§ What to do
Nothing below is to be printed except the lines between the line holding "aurland (445, 2273)" and the line holding "27 (145, 444)", inclusive, each exactly as it appears.

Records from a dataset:
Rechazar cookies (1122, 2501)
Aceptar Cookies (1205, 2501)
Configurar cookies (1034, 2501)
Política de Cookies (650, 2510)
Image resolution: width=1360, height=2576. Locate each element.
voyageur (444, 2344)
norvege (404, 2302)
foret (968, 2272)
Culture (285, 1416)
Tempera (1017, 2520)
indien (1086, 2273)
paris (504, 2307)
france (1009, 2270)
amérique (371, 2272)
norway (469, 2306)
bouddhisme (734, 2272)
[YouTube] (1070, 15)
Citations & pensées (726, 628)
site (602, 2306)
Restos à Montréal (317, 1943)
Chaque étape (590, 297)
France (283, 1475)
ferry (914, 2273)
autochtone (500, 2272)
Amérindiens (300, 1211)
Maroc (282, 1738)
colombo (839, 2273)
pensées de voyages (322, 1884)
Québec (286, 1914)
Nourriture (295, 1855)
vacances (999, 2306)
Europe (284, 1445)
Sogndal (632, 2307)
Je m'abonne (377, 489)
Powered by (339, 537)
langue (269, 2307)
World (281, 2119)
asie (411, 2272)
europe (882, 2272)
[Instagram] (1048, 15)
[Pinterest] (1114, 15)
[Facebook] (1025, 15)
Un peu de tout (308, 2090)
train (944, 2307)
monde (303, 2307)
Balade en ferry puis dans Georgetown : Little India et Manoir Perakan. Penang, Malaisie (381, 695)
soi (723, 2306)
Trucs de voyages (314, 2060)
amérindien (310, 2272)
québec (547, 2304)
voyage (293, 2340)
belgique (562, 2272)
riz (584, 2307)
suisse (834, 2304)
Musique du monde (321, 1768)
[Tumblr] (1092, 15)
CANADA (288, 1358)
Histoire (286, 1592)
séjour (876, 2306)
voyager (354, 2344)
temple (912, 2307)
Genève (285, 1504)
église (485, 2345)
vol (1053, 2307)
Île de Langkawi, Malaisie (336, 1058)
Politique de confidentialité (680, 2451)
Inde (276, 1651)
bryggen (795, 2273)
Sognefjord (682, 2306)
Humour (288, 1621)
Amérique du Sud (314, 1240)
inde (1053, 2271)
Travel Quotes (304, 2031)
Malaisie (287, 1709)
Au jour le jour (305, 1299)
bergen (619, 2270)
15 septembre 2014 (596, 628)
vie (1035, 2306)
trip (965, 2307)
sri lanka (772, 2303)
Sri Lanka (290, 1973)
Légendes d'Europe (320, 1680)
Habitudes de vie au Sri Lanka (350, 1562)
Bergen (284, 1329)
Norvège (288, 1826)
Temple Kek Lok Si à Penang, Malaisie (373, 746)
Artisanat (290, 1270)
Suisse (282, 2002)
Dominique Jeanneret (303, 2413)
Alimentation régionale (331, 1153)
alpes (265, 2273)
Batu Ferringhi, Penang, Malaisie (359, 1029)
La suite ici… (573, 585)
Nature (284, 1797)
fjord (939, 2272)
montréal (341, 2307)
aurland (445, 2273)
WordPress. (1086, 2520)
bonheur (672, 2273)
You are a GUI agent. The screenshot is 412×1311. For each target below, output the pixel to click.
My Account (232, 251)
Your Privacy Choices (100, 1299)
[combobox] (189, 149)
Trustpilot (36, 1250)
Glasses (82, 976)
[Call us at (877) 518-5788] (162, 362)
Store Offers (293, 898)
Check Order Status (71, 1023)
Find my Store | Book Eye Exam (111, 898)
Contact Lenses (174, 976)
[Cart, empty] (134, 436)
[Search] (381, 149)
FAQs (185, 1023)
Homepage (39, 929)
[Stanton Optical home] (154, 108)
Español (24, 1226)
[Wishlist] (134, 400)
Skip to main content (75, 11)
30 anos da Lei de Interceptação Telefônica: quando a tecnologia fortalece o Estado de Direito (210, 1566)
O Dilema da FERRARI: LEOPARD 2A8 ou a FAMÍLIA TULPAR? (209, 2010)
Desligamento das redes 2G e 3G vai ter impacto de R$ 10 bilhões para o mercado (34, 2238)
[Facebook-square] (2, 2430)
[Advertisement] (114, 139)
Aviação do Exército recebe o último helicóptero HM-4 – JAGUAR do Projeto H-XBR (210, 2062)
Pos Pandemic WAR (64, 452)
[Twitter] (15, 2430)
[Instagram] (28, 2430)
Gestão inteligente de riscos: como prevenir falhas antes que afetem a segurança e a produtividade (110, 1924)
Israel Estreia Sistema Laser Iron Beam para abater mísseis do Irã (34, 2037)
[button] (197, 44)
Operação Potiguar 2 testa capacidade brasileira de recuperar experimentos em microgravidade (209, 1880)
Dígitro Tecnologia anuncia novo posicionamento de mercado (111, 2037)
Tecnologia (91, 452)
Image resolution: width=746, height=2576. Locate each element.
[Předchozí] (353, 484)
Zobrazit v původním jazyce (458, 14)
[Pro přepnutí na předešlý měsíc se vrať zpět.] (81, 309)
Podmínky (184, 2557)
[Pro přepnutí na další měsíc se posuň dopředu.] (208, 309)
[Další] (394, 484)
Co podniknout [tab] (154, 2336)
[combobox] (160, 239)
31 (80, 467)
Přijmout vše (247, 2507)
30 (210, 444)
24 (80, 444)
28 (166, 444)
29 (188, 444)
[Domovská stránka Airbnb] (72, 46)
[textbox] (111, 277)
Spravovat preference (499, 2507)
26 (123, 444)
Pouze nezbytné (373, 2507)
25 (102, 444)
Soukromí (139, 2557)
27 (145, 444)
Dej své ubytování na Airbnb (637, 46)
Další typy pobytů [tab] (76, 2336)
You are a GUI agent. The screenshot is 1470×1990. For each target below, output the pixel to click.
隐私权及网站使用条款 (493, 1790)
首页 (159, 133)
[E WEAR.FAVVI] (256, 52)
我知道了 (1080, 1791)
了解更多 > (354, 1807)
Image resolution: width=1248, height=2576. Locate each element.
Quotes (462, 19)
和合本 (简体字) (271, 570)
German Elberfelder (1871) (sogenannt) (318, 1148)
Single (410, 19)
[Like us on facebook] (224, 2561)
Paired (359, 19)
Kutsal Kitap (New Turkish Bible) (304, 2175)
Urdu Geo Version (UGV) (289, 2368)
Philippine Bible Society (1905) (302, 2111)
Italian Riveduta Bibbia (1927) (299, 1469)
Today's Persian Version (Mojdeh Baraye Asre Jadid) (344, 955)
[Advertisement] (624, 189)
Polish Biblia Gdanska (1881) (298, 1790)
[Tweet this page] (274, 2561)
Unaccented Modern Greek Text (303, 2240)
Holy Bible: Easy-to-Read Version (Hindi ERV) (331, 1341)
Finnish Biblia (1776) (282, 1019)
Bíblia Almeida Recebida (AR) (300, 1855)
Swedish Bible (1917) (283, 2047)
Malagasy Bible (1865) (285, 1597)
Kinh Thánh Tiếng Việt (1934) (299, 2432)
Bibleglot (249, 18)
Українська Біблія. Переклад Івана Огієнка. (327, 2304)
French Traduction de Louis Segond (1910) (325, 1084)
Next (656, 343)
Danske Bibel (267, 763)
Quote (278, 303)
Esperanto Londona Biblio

§ Written answer
aurland (445, 2273)
WordPress. (1086, 2520)
bonheur (672, 2273)
You are a GUI agent. The screenshot is 412×1311. For each target below, output the pixel to click.
My Account (232, 251)
Your Privacy Choices (100, 1299)
[combobox] (189, 149)
Trustpilot (36, 1250)
Glasses (82, 976)
[Call us at (877) 518-5788] (162, 362)
Store Offers (293, 898)
Check Order Status (71, 1023)
Find my Store | Book Eye Exam (111, 898)
Contact Lenses (174, 976)
[Cart, empty] (134, 436)
[Search] (381, 149)
FAQs (185, 1023)
Homepage (39, 929)
[Stanton Optical home] (154, 108)
Español (24, 1226)
[Wishlist] (134, 400)
Skip to main content (75, 11)
30 anos da Lei de Interceptação Telefônica: quando a tecnologia fortalece o Estado de Direito (210, 1566)
O Dilema da FERRARI: LEOPARD 2A8 ou a FAMÍLIA TULPAR? (209, 2010)
Desligamento das redes 2G e 3G vai ter impacto de R$ 10 bilhões para o mercado (34, 2238)
[Facebook-square] (2, 2430)
[Advertisement] (114, 139)
Aviação do Exército recebe o último helicóptero HM-4 – JAGUAR do Projeto H-XBR (210, 2062)
Pos Pandemic WAR (64, 452)
[Twitter] (15, 2430)
[Instagram] (28, 2430)
Gestão inteligente de riscos: como prevenir falhas antes que afetem a segurança e a produtividade (110, 1924)
Israel Estreia Sistema Laser Iron Beam para abater mísseis do Irã (34, 2037)
[button] (197, 44)
Operação Potiguar 2 testa capacidade brasileira de recuperar experimentos em microgravidade (209, 1880)
Dígitro Tecnologia anuncia novo posicionamento de mercado (111, 2037)
Tecnologia (91, 452)
Image resolution: width=746, height=2576. Locate each element.
[Předchozí] (353, 484)
Zobrazit v původním jazyce (458, 14)
[Pro přepnutí na předešlý měsíc se vrať zpět.] (81, 309)
Podmínky (184, 2557)
[Pro přepnutí na další měsíc se posuň dopředu.] (208, 309)
[Další] (394, 484)
Co podniknout [tab] (154, 2336)
[combobox] (160, 239)
31 (80, 467)
Přijmout vše (247, 2507)
30 (210, 444)
24 (80, 444)
28 (166, 444)
29 (188, 444)
[Domovská stránka Airbnb] (72, 46)
[textbox] (111, 277)
Spravovat preference (499, 2507)
26 (123, 444)
Pouze nezbytné (373, 2507)
25 (102, 444)
Soukromí (139, 2557)
27 (145, 444)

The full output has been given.